Some of you may be caught up on the “150 minutes of exercise a week”, and it seems like a lot, especially if you have not exercised in a while. In reality, it breaks down to just under 22 minutes a day and you can start slow with this. Whether you’re sprinting or walking slowly—exercise is exercise, moving is moving.

For the “already exercisers” reading this, this challenge is a great way for you to continue with your exercise regime, and maybe even help you increase the amount of time or days that you are exercising. I’m not saying you need to exercise 7 hours a day, but if you’re exercising 3 days a week, this is a great way to encourage yourself to aim for 4-5 days, or if your workouts are 30 minutes, aim for 35 or 40 for extra calorie-torching.

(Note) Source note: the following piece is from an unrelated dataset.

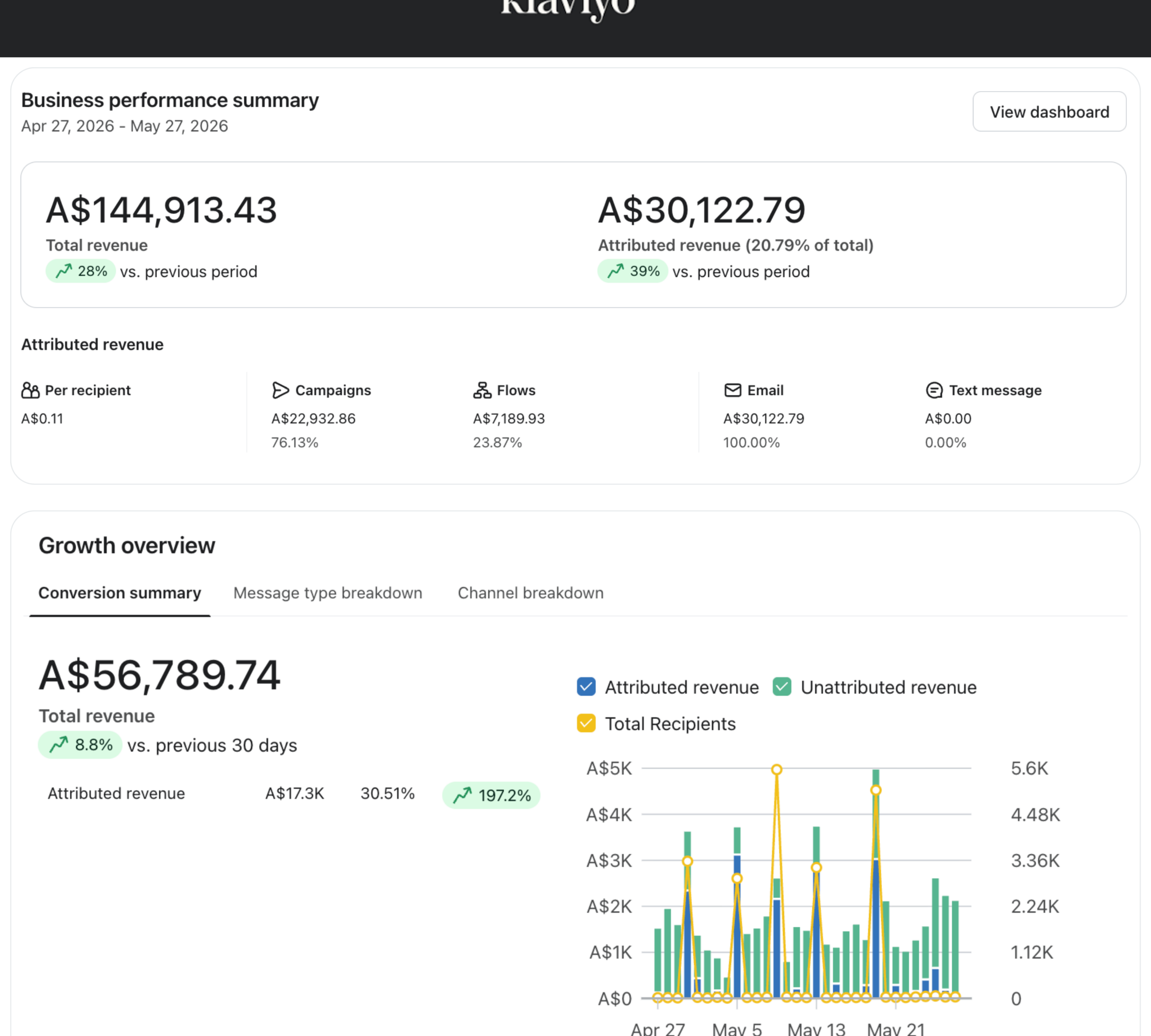Click the 28% total revenue trend arrow
The image size is (1151, 1036).
point(64,271)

For the “I-used-to-exercise-and-I-fell-off-the-bandwagon-awhile-ago” or “Yea-I’ve-never-exercised-a-day-in-my-life-and-I’m-not-sure-where-to-start” individuals reading this, this is a great opportunity to start fresh, and to begin an exercise regime. My recommendations for starting an exercise program are:

  1. Get clearance from your primary care provider. They can identify any concerns that may affect your exercise, and help work with you to identify anything you need to be aware of while exercising.
  2. Pick your poison. What type of exercise are you interested in?  Are you the type that you want to exercise alone, or would you do better in a fitness class. Lots of equipment, or little. People who engage in exercise that they like, will look forward to it, and will (hopefully!) stick with it longer.

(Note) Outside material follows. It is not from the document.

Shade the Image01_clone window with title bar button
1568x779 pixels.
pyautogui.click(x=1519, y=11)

  3. Get the right gear.  Are you going to start walking? Biking? Running? Hiking? Taking a kick-boxing class? Good shoes, comfy clothes and a sweet water bottle are a must.

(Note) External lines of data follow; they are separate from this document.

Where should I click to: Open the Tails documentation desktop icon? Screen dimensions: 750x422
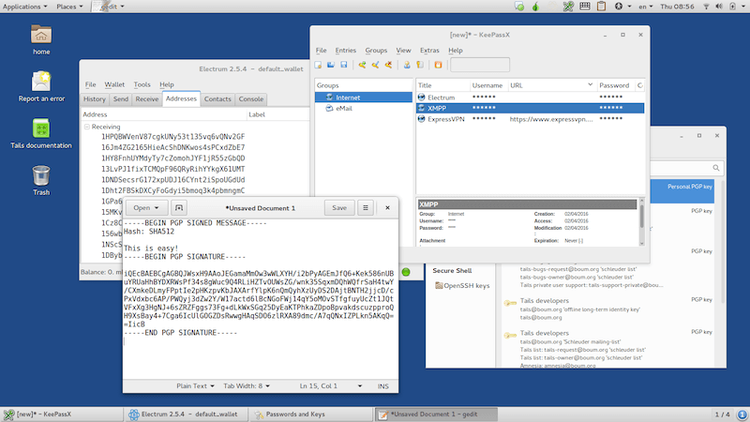[x=41, y=129]
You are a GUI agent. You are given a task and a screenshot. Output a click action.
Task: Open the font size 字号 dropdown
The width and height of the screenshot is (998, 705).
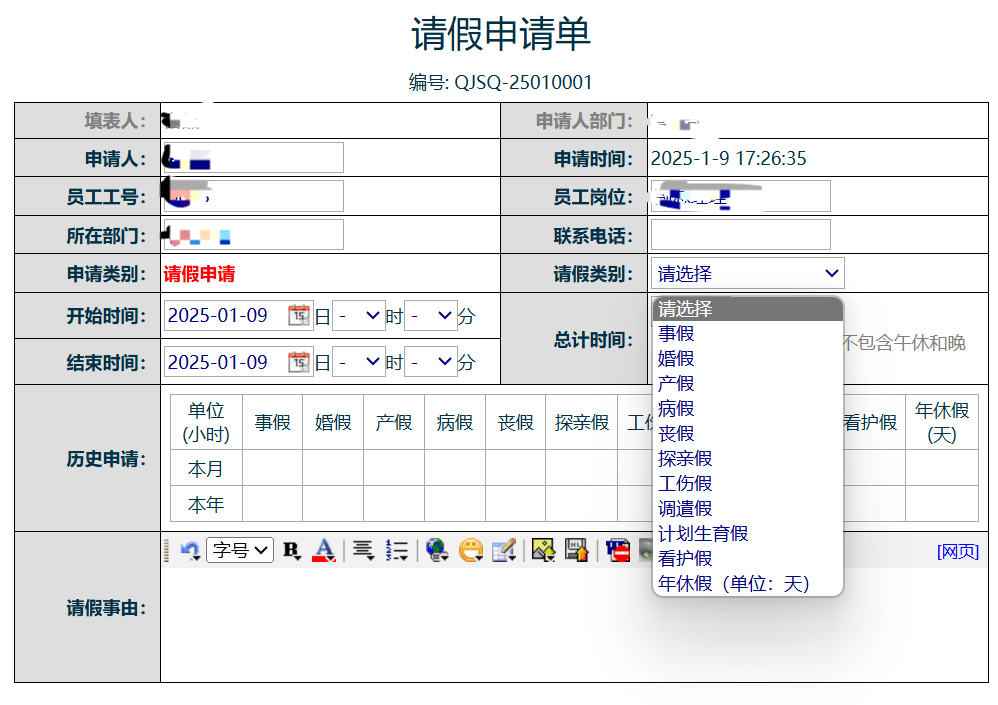click(240, 550)
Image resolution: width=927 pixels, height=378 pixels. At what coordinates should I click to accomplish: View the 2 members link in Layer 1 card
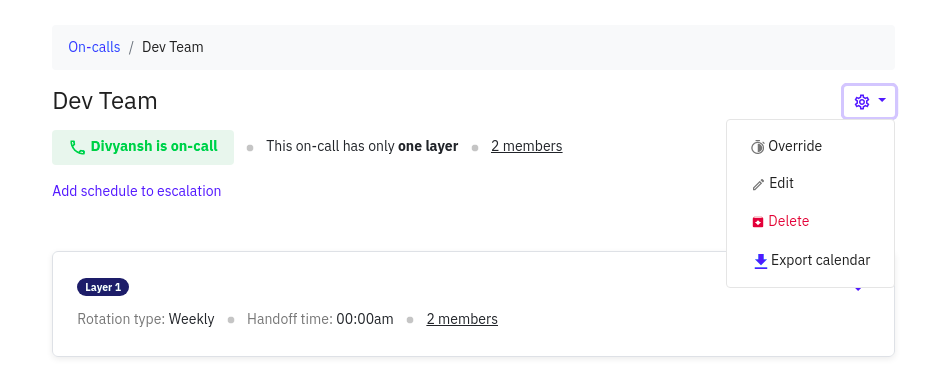coord(462,319)
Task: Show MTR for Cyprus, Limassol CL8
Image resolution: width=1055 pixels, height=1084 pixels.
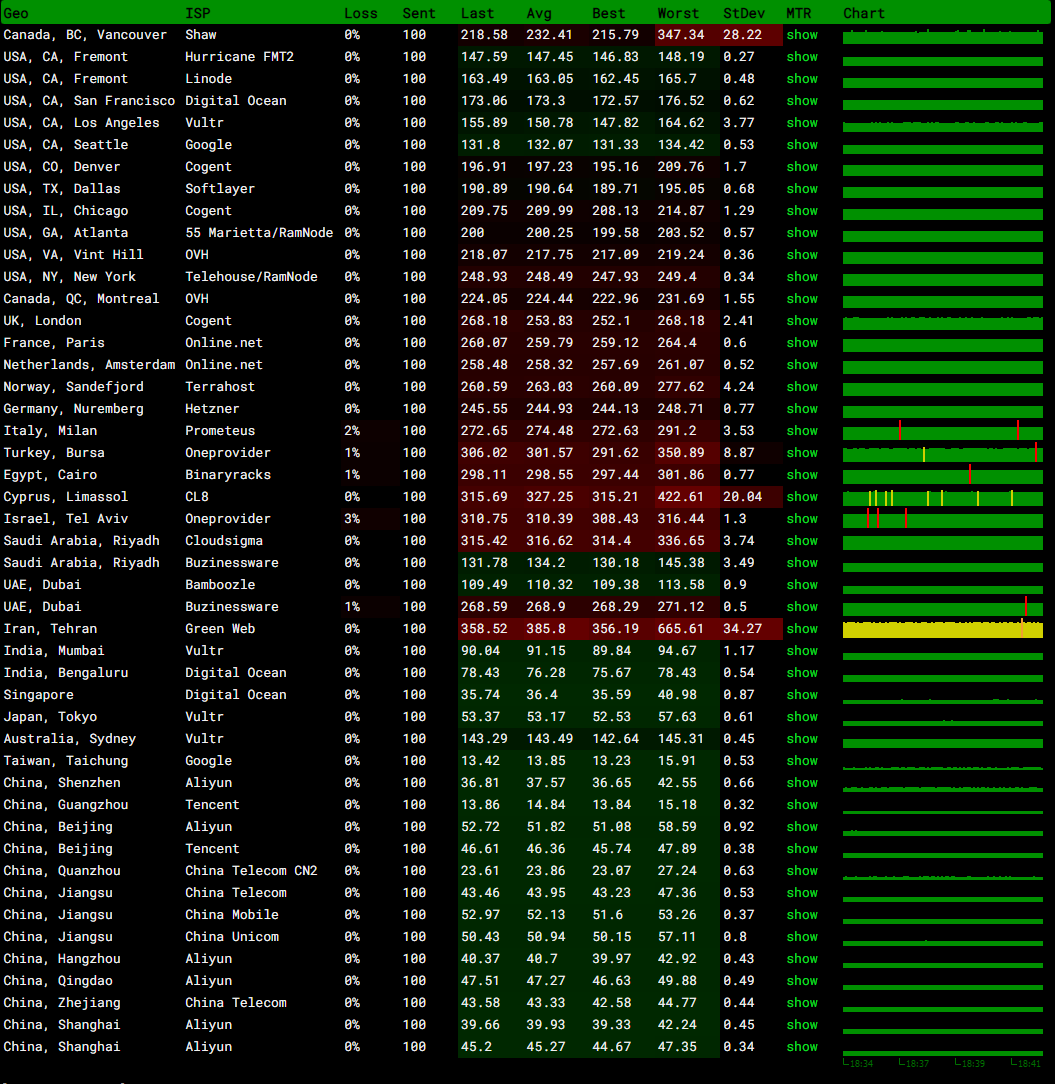Action: coord(801,497)
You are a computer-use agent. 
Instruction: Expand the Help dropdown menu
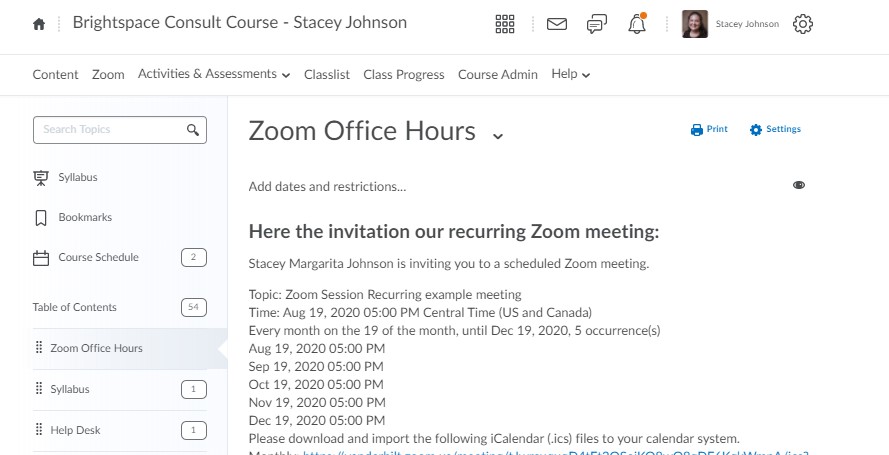click(x=571, y=74)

  4. Warm up/Cool down.  It’s important to gradually warm up your muscles and increase your heart rate (and decrease it after class) to prep your body for exercise, and to help avoid injury and extra soreness.
  5. Start slow. If you decide that you want to start exercising, starting with 15-20 minutes a few times a week is a great idea instead of starting with 60. If you are beginning a running journey, not increasing your mileage too early will help keep your body from being unbearably sore and will help to prevent injury.  The same goes for fitness classes—start with 1 or 2 instead of signing up for 10. You can always work your way up, and if you are injured or burn yourself out early, you may lose that motivation.
  6. Listen to your body. You know yourself better than anyone, and exercise should not make you feel like you are dying. Sweating, a quicker heart rate and dare-I-say happiness after from the good endorphins are all normal. Lightheadedness, chest pain, and difficulty breathing are signs that you need to stop and talk to you doctor asap.
  7. HAVE FUN! I cannot stress this enough—if you are not enjoying the exercise, then you are less likely to continue doing it. Find a workout buddy to walk with or try a class, or ask your significant other or child to join you.

Even if you decide the Rock the Walk challenge is not for you, think about ways that you can add extra steps and exercise into your day. Simple ways are parking further at work or the grocery store, taking the steps instead of the elevator, and walking at your break/lunch. I personally enjoy a good exercise session before work—by getting up just a bit earlier and exercising, sets the tone for the day and makes me feel more alert and ready to tackle the day. If that’s not for you, schedule a bit of time for yourself at night and enjoy the positives that come along the way. Exercise benefits your body in a multitude of ways, and your health is something that should be made a priority.